Quote only the lines that start at the line with "You are a GUI" and run to the end of the entries; omit the pictures.
*** Task material
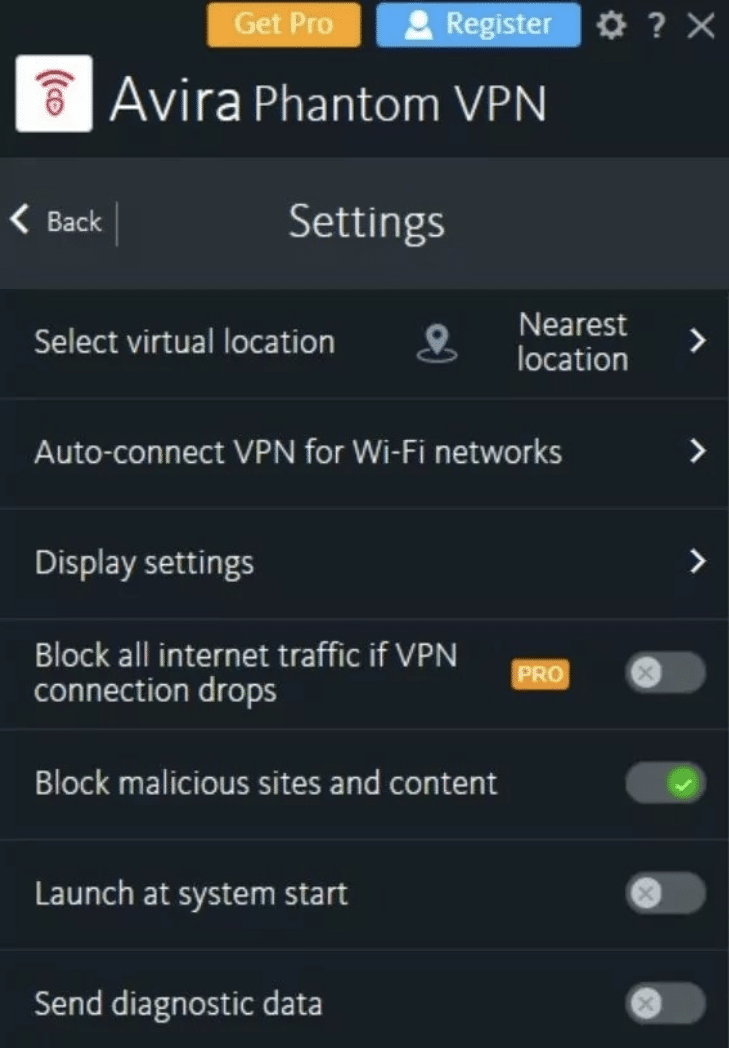Expand Display settings chevron

pyautogui.click(x=697, y=561)
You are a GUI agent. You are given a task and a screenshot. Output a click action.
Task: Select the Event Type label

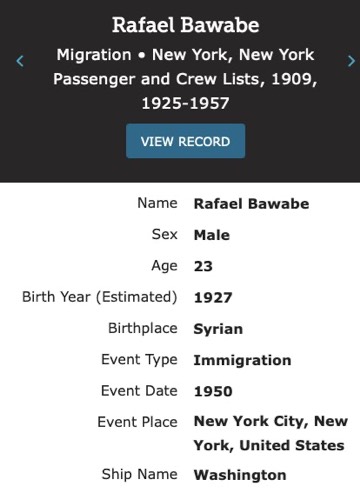pyautogui.click(x=139, y=360)
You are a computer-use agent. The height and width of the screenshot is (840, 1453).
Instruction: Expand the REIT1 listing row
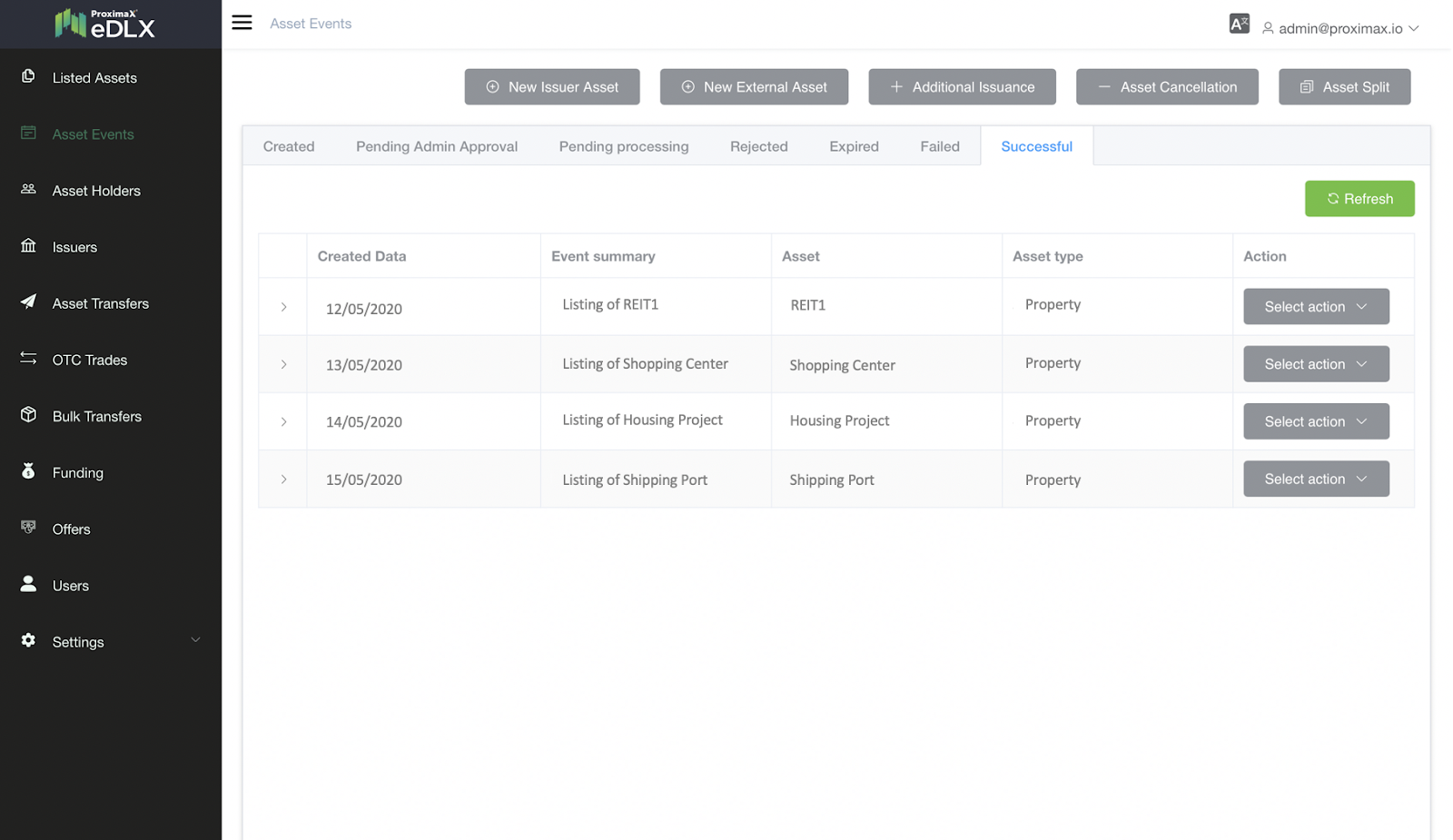(x=283, y=307)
******
**Output of the task:**
You are a GUI agent. You are given a task and a screenshot. Output a click action.
Task: Select the Event Type label

pyautogui.click(x=139, y=360)
You are a computer-use agent. The height and width of the screenshot is (840, 1453).
Instruction: Expand the REIT1 listing row
(x=283, y=307)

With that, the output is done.